- _Problem set_:
[A] According to the article on student Covid testing, what rate of positive results did the initial sample at the University of Portsmouth show?
[B] In the article on student Covid testing, why is it unclear whether the early university findings are representative?
[C] Please continue the article on student Covid testing, starting after its final sentence.

- _Extract_:
- Opening Delimiter -

Covid testing of students finds few positive cases

University Covid testing

Owen Humphreys

The mass Covid testing of students before Christmas has so far found 0.2% testing positive at one of the universities taking part.

The University of Portsmouth is reporting “very low numbers” of positive cases from its Covid testing.

“We are seeing fewer than two per day on average at present,” said vice-chancellor Graham Galbraith.

He criticised a “blame culture” in which students had been accused of spreading infections.

“Prevalence in students is now very low indeed,” said Prof Galbraith.

Zero positive cases

The mass testing of students, launched on campuses last week, has been screening hundreds of thousands of students preparing to leave for the Christmas holidays.

  • Student Covid testing begins ahead of Christmas break

  • Two Covid tests and leave within 24 hours
  • Rapid mass testing to get students home for Christmas

There are no national figures so far on results from university testing, but some early findings are being published.

These include three universities in Tier 2 for infection rates – and not the highest Tier 3 areas – and it is not known whether these are representative.

The most recent figures for the general population show wide regional differences in rates of testing positive, including those without symptoms – from 1.7% in Yorkshire and the Humber to 0.4% in the east of England.

University of Portsmouth

HELEN YATES

At the University of Portsmouth, an initial sample of about 4,500 students, showed a rate of 0.2% positive results, or about nine students.

The University of Cambridge had even lower positive results last week from tests for those who did not have any Covid symptoms – with zero positive cases from more than 10,000 students being screened.

There were separate figures from Cambridge for those who thought they had Covid symptoms – with nine cases being confirmed out of 71 tested.

Cambridge has run its own test and tracking system throughout the term.

Students ‘not driving local infections’

“Where outbreaks did occur, the testing programme helped us identify these quickly and put measures in place to prevent them spreading further,” said Patrick Maxwell, regius professor and head of Cambridge’s school of clinical medicine.

- Closing Delimiter -

- _Data for review_:

- Opening Delimiter -

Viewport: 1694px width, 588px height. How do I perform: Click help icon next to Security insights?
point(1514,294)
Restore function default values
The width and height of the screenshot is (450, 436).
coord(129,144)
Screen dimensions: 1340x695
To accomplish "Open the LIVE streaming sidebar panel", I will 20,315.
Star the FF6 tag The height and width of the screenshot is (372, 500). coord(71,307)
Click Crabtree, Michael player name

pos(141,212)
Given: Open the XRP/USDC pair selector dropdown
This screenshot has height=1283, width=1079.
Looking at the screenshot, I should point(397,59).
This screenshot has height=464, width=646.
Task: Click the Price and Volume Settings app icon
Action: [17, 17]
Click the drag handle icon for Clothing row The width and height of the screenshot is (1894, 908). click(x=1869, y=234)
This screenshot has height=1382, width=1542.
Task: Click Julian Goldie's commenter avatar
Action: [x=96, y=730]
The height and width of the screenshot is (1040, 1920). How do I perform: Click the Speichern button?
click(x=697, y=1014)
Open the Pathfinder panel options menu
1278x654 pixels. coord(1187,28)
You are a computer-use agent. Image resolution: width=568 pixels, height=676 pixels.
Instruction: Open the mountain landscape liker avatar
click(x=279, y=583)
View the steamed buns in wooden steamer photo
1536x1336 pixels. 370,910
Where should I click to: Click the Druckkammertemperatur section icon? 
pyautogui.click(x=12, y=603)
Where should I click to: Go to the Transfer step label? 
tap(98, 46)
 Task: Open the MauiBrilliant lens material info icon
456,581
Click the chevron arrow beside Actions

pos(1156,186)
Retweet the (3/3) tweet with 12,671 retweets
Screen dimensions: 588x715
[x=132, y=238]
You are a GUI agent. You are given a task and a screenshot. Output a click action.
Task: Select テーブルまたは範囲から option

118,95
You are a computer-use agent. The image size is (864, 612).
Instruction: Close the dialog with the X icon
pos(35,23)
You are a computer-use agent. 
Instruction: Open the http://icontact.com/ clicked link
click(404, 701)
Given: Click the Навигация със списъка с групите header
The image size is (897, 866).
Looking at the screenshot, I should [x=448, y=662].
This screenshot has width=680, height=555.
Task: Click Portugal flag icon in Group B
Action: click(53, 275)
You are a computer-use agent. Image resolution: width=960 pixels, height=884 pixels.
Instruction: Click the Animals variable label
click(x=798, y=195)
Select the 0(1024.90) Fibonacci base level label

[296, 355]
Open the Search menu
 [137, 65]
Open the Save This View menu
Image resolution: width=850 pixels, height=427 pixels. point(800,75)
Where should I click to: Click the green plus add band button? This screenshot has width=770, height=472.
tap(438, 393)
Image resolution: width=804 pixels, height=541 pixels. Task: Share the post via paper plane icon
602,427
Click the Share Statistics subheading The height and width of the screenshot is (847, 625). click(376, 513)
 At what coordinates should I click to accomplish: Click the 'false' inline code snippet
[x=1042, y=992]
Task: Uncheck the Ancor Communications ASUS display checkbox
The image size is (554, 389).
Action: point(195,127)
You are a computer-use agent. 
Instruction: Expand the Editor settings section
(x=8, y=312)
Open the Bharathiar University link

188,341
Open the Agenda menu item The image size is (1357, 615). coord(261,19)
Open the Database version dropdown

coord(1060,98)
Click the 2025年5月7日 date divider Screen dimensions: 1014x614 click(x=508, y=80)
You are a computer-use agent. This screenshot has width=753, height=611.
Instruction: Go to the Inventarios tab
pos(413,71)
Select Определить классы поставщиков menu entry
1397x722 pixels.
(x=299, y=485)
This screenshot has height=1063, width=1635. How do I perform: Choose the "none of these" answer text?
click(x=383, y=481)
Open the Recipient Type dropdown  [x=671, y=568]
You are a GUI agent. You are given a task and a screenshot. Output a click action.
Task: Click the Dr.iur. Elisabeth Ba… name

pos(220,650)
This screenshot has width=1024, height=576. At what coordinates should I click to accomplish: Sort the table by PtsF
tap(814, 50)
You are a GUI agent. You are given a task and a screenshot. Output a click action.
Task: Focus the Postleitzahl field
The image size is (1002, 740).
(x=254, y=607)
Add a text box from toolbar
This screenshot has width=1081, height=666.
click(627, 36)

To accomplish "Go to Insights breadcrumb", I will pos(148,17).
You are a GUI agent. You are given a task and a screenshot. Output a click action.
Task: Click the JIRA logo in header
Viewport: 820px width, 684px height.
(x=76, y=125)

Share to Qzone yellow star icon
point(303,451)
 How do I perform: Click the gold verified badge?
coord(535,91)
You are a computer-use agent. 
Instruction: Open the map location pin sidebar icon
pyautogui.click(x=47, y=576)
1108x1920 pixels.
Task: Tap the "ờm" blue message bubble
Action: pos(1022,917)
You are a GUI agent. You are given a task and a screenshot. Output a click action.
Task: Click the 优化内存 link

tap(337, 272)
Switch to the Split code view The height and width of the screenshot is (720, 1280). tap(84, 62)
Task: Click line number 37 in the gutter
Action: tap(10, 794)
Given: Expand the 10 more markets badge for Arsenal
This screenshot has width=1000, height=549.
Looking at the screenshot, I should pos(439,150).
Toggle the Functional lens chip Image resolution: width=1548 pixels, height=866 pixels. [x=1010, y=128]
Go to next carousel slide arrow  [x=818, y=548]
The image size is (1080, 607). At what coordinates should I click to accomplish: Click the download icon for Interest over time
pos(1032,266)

- Closing Delimiter -

- _Answers given_:
[A] 0.2%, or about nine students out of roughly 4,500.

[B] The early findings include three universities in Tier 2 areas for infection rates, not universities in the highest Tier 3 areas. Because of that, it is not known whether they reflect the wider picture.

[C]
“Once the second lockdown was put in place, we saw the number of infected students fall away to single figures,” said Prof Maxwell.

St Andrews

Reuters

At the University of Reading, more than 3,500 tests have been carried out for students without symptoms – finding 15 positive results, about 0.4% of tests.

Students who test positive with these lateral flow tests will then have further tests to confirm if they have the virus – and there have been warnings that the lateral flow tests can miss some positive cases.

Portsmouth’s vice chancellor said he wanted to publish the evidence to show how much infection rates had fallen among his university’s students.

Prof Galbraith said students should not “bear the brunt of blame and criticism when in reality their overall behaviour has been exceptionally positive in conforming with the rules”.

The university, which carried out its own Covid testing through the autumn, says that its data shows there was no link between the pattern of student infections and cases in the wider local population.

There was a surge in early October in cases among students and the local Portsmouth population.

But from mid-October cases among students began to fall – while cases in the local population continued to climb, with these divergent trends continuing through to mid-November, when local cases also began to reduce.

The university says its own testing and tracing system had sharply reduced cases among students – and that students were unlikely to have been driving local outbreaks.

Nick Hillman, director of the Higher Education Policy Institute, said the “hard evidence” now emerging from testing could prove that expectations about infection rates among students had been wrong.

“Like everyone else, the higher education sector has been learning about Covid as it has gone along,” he said.